Emeklilik maaşlarını artırmak için çeşitli adımlar atılabilir. Örneğin, belirli bir standardı sağlamak amacıyla her emekliye aynı oranda bir artış yapılabilir. Ancak burada önemli olan kişilerin prim ödemelerine göre adil bir artış yapmaktır. Emeklilik maaşlarını belirlerken TÜFE (Tüketici Fiyat Endeksi) gibi ekonomik göstergeleri kullanmak önemlidir. Bu, hem maaşların hem de artışların adil ve ekonomik gerçeklere uygun olmasını sağlar.
Türkiye’deki emeklilik sisteminin uluslararası standartlarla uyumlu hale getirilmesi için hangi adımlar atılmalıdır? Uluslararası tecrübelerden ne tür dersler çıkarılabilir?

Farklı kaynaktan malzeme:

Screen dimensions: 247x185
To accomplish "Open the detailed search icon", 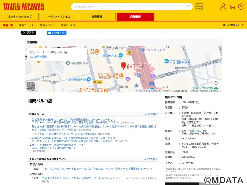I will (x=199, y=7).
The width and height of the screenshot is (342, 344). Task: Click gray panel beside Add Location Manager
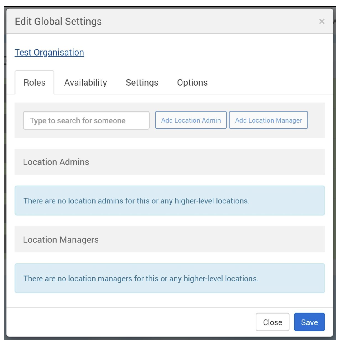(x=316, y=120)
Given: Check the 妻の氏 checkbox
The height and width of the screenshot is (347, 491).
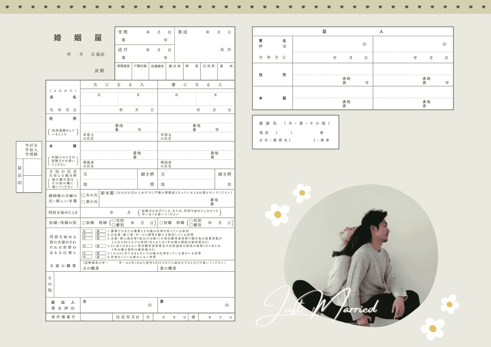Looking at the screenshot, I should (x=83, y=202).
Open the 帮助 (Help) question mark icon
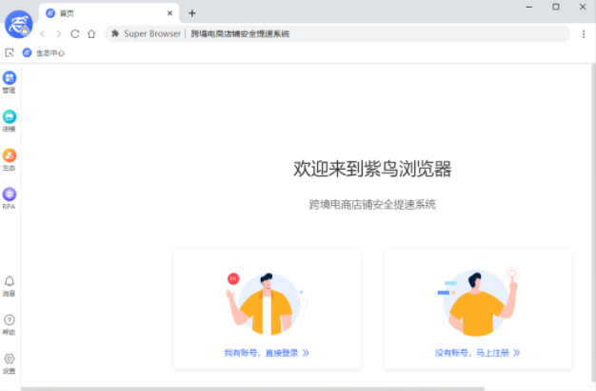 (10, 320)
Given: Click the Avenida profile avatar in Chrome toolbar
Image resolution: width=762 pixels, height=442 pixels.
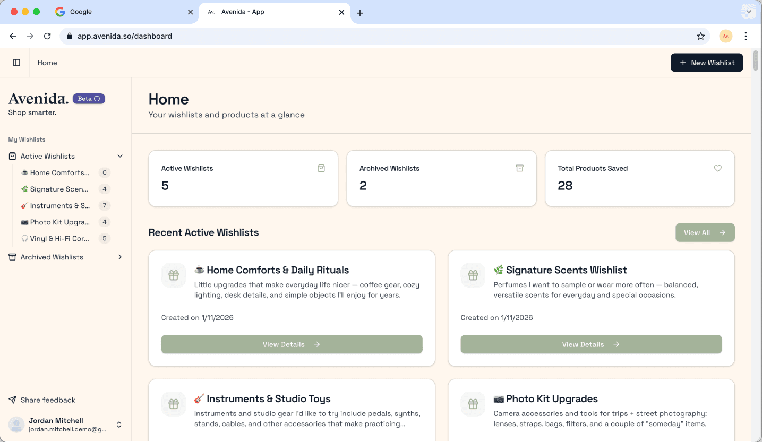Looking at the screenshot, I should click(725, 36).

Türkiye’nin emeklilik sistemini uluslararası standartlarla uyumlu hale getirmek için bazı önemli adımlar atılması gerekmektedir:
- Kurala Bağlı Yönetim: Emeklilik sistemi, kurala bağlı bir şekilde yönetilmelidir. Sosyal güvenlik kurumunun yapısını bağımsızlaştırmak ve karar alma süreçlerini kurala bağlı hale getirmek önemlidir. Bu, siyasetin etkisini azaltarak daha istikrarlı bir sistem sağlar.
- Erken Emeklilik ve Borçlanma Yasaları: Erken emeklilik ve borçlanma yasaları gibi uygulamalardan vazgeçmek gerekmektedir. Bu tür düzenlemeler, sistemin dengesini bozan unsurlardır.
- Aktüeryal Denge: Sistemin kendi dinamikleri içinde bir aktüeryal denge sağlanmalıdır. Siyaset mekanizmasının bu sistemden uzak durması, sistemin daha başarılı olmasını sağlar.
- Parametrelerin Düzenlenmesi: Emekli maaşları arasında dengesizlikler, erken emeklilik uygulamaları, prim ödeme gün sayıları gibi konularda düzenlemeler yapılmalıdır. Bu düzenlemeler, sistemin genel kabul görmüş emeklilik ilkelerine daha yakın olmasını sağlar.
- Kuralların Tutarlılığı: Kuralların tutarlılığı ve sürekliliği sağlanmalıdır. Türkiye’de sıklıkla kurallar konulup sonradan değiştirilmekte, bu da sistemi sorgulanabilir hale getirmektedir. Kuralların tutarlı ve değişmez olması, sistemin güvenilirliğini artırır.
Bu adımlar atılarak Türkiye’nin emeklilik sistemi, uluslararası standartlarla daha uyumlu hale getirilebilir ve daha sürdürülebilir bir yapıya kavuşturulabilir.